◆ Exercise brief: Type out the entries again, matching each one exactly.

===== Records

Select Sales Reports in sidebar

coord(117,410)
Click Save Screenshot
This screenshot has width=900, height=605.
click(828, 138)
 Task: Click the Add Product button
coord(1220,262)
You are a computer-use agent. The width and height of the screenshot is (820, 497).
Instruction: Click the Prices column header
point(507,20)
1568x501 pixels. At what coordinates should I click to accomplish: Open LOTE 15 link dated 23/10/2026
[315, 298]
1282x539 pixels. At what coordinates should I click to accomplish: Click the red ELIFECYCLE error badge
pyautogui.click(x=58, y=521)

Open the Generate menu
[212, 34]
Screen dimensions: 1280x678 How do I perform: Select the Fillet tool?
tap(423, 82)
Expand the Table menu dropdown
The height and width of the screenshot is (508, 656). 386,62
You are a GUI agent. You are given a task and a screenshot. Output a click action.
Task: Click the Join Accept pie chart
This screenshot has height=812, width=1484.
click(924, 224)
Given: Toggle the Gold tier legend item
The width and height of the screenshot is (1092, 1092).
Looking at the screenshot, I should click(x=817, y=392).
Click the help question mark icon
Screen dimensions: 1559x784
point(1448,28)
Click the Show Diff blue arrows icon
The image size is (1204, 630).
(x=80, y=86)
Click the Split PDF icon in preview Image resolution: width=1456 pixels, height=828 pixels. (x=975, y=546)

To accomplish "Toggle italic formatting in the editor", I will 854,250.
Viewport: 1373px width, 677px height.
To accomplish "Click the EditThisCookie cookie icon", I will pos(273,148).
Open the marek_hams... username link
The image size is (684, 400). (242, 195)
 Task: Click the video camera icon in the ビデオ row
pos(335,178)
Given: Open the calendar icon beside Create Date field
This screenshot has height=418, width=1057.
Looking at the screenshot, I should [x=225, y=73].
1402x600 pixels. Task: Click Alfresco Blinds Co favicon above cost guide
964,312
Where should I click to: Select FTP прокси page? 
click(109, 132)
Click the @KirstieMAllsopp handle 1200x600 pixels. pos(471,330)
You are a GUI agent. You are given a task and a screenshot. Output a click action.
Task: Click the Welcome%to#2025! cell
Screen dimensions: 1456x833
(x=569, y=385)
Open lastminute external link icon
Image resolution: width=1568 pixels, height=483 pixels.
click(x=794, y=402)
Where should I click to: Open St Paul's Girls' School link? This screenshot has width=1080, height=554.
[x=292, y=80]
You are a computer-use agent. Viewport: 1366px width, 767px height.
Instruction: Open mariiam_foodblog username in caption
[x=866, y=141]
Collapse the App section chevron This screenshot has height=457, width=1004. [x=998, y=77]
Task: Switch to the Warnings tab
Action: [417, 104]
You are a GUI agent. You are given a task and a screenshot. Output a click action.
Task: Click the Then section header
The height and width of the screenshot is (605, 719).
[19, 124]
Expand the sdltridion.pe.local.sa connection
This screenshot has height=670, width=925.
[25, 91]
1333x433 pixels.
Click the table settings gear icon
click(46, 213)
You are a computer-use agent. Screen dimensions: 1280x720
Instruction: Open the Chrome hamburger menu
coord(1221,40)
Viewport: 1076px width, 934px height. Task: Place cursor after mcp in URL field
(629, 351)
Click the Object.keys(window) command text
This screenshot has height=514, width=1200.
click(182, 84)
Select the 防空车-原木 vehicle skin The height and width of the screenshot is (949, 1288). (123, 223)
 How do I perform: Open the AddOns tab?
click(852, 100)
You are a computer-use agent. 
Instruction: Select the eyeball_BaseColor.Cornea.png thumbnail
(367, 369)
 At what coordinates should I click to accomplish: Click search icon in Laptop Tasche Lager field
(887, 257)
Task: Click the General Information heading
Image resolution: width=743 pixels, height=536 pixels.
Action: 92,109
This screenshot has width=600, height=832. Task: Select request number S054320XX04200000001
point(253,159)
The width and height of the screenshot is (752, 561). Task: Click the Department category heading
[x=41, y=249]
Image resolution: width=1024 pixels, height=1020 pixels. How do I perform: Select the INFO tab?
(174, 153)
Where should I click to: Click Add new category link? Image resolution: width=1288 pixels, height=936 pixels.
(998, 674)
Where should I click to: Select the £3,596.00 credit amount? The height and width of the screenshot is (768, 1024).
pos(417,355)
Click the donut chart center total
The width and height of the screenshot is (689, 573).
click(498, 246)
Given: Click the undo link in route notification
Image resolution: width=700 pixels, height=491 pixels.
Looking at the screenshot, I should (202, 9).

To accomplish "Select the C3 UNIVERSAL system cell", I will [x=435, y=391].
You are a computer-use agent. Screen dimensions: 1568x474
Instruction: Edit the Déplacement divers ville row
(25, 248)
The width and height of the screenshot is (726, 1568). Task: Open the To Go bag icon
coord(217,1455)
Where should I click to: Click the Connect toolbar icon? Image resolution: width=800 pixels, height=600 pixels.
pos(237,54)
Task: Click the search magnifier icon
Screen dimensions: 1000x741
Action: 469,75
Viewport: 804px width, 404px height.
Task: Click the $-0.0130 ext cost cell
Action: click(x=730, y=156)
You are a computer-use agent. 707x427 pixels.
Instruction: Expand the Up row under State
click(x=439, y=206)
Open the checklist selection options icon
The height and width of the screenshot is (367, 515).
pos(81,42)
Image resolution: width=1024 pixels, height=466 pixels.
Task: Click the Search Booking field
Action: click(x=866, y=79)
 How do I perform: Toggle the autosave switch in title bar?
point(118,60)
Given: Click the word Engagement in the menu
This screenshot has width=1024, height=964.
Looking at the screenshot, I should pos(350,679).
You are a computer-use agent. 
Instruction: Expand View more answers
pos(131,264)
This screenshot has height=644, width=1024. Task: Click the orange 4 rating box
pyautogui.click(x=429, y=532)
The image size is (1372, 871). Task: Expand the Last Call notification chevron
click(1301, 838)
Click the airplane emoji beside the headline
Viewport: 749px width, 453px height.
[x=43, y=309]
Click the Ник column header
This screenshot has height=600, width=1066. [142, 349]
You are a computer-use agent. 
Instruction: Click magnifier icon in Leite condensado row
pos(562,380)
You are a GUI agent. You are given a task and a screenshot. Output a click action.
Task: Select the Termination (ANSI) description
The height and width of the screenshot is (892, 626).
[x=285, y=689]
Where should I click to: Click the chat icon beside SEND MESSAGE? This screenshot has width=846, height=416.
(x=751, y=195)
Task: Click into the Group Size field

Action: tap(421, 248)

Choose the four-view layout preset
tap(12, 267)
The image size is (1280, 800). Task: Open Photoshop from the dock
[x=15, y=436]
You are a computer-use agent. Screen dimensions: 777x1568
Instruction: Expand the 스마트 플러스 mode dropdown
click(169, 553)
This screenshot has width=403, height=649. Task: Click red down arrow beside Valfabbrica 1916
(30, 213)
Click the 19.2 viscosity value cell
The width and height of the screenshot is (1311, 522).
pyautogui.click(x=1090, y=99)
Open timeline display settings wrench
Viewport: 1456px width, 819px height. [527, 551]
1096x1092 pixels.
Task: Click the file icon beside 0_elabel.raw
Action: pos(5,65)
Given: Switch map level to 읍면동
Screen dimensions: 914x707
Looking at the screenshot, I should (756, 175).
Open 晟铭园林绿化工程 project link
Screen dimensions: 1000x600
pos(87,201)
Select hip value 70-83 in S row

==========

◆ Task answer:
Select Sales Reports in sidebar

coord(117,410)
Click Save Screenshot
This screenshot has width=900, height=605.
click(828, 138)
 Task: Click the Add Product button
coord(1220,262)
You are a computer-use agent. The width and height of the screenshot is (820, 497).
Instruction: Click the Prices column header
point(507,20)
1568x501 pixels. At what coordinates should I click to accomplish: Open LOTE 15 link dated 23/10/2026
[315, 298]
1282x539 pixels. At what coordinates should I click to accomplish: Click the red ELIFECYCLE error badge
pyautogui.click(x=58, y=521)

Open the Generate menu
[212, 34]
Screen dimensions: 1280x678 How do I perform: Select the Fillet tool?
tap(423, 82)
Expand the Table menu dropdown
The height and width of the screenshot is (508, 656). 386,62
You are a GUI agent. You are given a task and a screenshot. Output a click action.
Task: Click the Join Accept pie chart
This screenshot has height=812, width=1484.
click(924, 224)
Given: Toggle the Gold tier legend item
The width and height of the screenshot is (1092, 1092).
Looking at the screenshot, I should click(x=817, y=392).
Click the help question mark icon
Screen dimensions: 1559x784
point(1448,28)
Click the Show Diff blue arrows icon
The image size is (1204, 630).
(x=80, y=86)
Click the Split PDF icon in preview Image resolution: width=1456 pixels, height=828 pixels. (x=975, y=546)

To accomplish "Toggle italic formatting in the editor", I will 854,250.
Viewport: 1373px width, 677px height.
To accomplish "Click the EditThisCookie cookie icon", I will pos(273,148).
Open the marek_hams... username link
The image size is (684, 400). (242, 195)
 Task: Click the video camera icon in the ビデオ row
pos(335,178)
Given: Open the calendar icon beside Create Date field
This screenshot has height=418, width=1057.
Looking at the screenshot, I should [x=225, y=73].
1402x600 pixels. Task: Click Alfresco Blinds Co favicon above cost guide
964,312
Where should I click to: Select FTP прокси page? 
click(109, 132)
Click the @KirstieMAllsopp handle 1200x600 pixels. pos(471,330)
You are a GUI agent. You are given a task and a screenshot. Output a click action.
Task: Click the Welcome%to#2025! cell
Screen dimensions: 1456x833
(x=569, y=385)
Open lastminute external link icon
Image resolution: width=1568 pixels, height=483 pixels.
click(x=794, y=402)
Where should I click to: Open St Paul's Girls' School link? This screenshot has width=1080, height=554.
[x=292, y=80]
You are a computer-use agent. Viewport: 1366px width, 767px height.
Instruction: Open mariiam_foodblog username in caption
[x=866, y=141]
Collapse the App section chevron This screenshot has height=457, width=1004. [x=998, y=77]
Task: Switch to the Warnings tab
Action: [417, 104]
You are a GUI agent. You are given a task and a screenshot. Output a click action.
Task: Click the Then section header
The height and width of the screenshot is (605, 719).
[19, 124]
Expand the sdltridion.pe.local.sa connection
This screenshot has height=670, width=925.
[25, 91]
1333x433 pixels.
Click the table settings gear icon
click(46, 213)
You are a computer-use agent. Screen dimensions: 1280x720
Instruction: Open the Chrome hamburger menu
coord(1221,40)
Viewport: 1076px width, 934px height. Task: Place cursor after mcp in URL field
(629, 351)
Click the Object.keys(window) command text
This screenshot has height=514, width=1200.
click(182, 84)
Select the 防空车-原木 vehicle skin The height and width of the screenshot is (949, 1288). (123, 223)
 How do I perform: Open the AddOns tab?
click(852, 100)
You are a computer-use agent. 
Instruction: Select the eyeball_BaseColor.Cornea.png thumbnail
(367, 369)
 At what coordinates should I click to accomplish: Click search icon in Laptop Tasche Lager field
(887, 257)
Task: Click the General Information heading
Image resolution: width=743 pixels, height=536 pixels.
Action: 92,109
This screenshot has width=600, height=832. Task: Select request number S054320XX04200000001
point(253,159)
The width and height of the screenshot is (752, 561). Task: Click the Department category heading
[x=41, y=249]
Image resolution: width=1024 pixels, height=1020 pixels. How do I perform: Select the INFO tab?
(174, 153)
Where should I click to: Click Add new category link? Image resolution: width=1288 pixels, height=936 pixels.
(998, 674)
Where should I click to: Select the £3,596.00 credit amount? The height and width of the screenshot is (768, 1024).
pos(417,355)
Click the donut chart center total
The width and height of the screenshot is (689, 573).
click(498, 246)
Given: Click the undo link in route notification
Image resolution: width=700 pixels, height=491 pixels.
Looking at the screenshot, I should (202, 9).

To accomplish "Select the C3 UNIVERSAL system cell", I will [x=435, y=391].
You are a computer-use agent. Screen dimensions: 1568x474
Instruction: Edit the Déplacement divers ville row
(25, 248)
The width and height of the screenshot is (726, 1568). Task: Open the To Go bag icon
coord(217,1455)
Where should I click to: Click the Connect toolbar icon? Image resolution: width=800 pixels, height=600 pixels.
pos(237,54)
Task: Click the search magnifier icon
Screen dimensions: 1000x741
Action: 469,75
Viewport: 804px width, 404px height.
Task: Click the $-0.0130 ext cost cell
Action: click(x=730, y=156)
You are a computer-use agent. 707x427 pixels.
Instruction: Expand the Up row under State
click(x=439, y=206)
Open the checklist selection options icon
The height and width of the screenshot is (367, 515).
pos(81,42)
Image resolution: width=1024 pixels, height=466 pixels.
Task: Click the Search Booking field
Action: click(x=866, y=79)
 How do I perform: Toggle the autosave switch in title bar?
point(118,60)
Given: Click the word Engagement in the menu
This screenshot has width=1024, height=964.
Looking at the screenshot, I should pos(350,679).
You are a computer-use agent. 
Instruction: Expand View more answers
pos(131,264)
This screenshot has height=644, width=1024. Task: Click the orange 4 rating box
pyautogui.click(x=429, y=532)
The image size is (1372, 871). Task: Expand the Last Call notification chevron
click(1301, 838)
Click the airplane emoji beside the headline
Viewport: 749px width, 453px height.
[x=43, y=309]
Click the Ник column header
This screenshot has height=600, width=1066. [142, 349]
You are a computer-use agent. 
Instruction: Click magnifier icon in Leite condensado row
pos(562,380)
You are a GUI agent. You are given a task and a screenshot. Output a click action.
Task: Select the Termination (ANSI) description
The height and width of the screenshot is (892, 626).
[x=285, y=689]
Where should I click to: Click the chat icon beside SEND MESSAGE? This screenshot has width=846, height=416.
(x=751, y=195)
Task: Click into the Group Size field

Action: tap(421, 248)

Choose the four-view layout preset
tap(12, 267)
The image size is (1280, 800). Task: Open Photoshop from the dock
[x=15, y=436]
You are a computer-use agent. Screen dimensions: 777x1568
Instruction: Expand the 스마트 플러스 mode dropdown
click(169, 553)
This screenshot has width=403, height=649. Task: Click red down arrow beside Valfabbrica 1916
(30, 213)
Click the 19.2 viscosity value cell
The width and height of the screenshot is (1311, 522).
pyautogui.click(x=1090, y=99)
Open timeline display settings wrench
Viewport: 1456px width, 819px height. [527, 551]
1096x1092 pixels.
Task: Click the file icon beside 0_elabel.raw
Action: pos(5,65)
Given: Switch map level to 읍면동
Screen dimensions: 914x707
Looking at the screenshot, I should (756, 175).
Open 晟铭园林绿化工程 project link
Screen dimensions: 1000x600
pos(87,201)
Select hip value 70-83 in S row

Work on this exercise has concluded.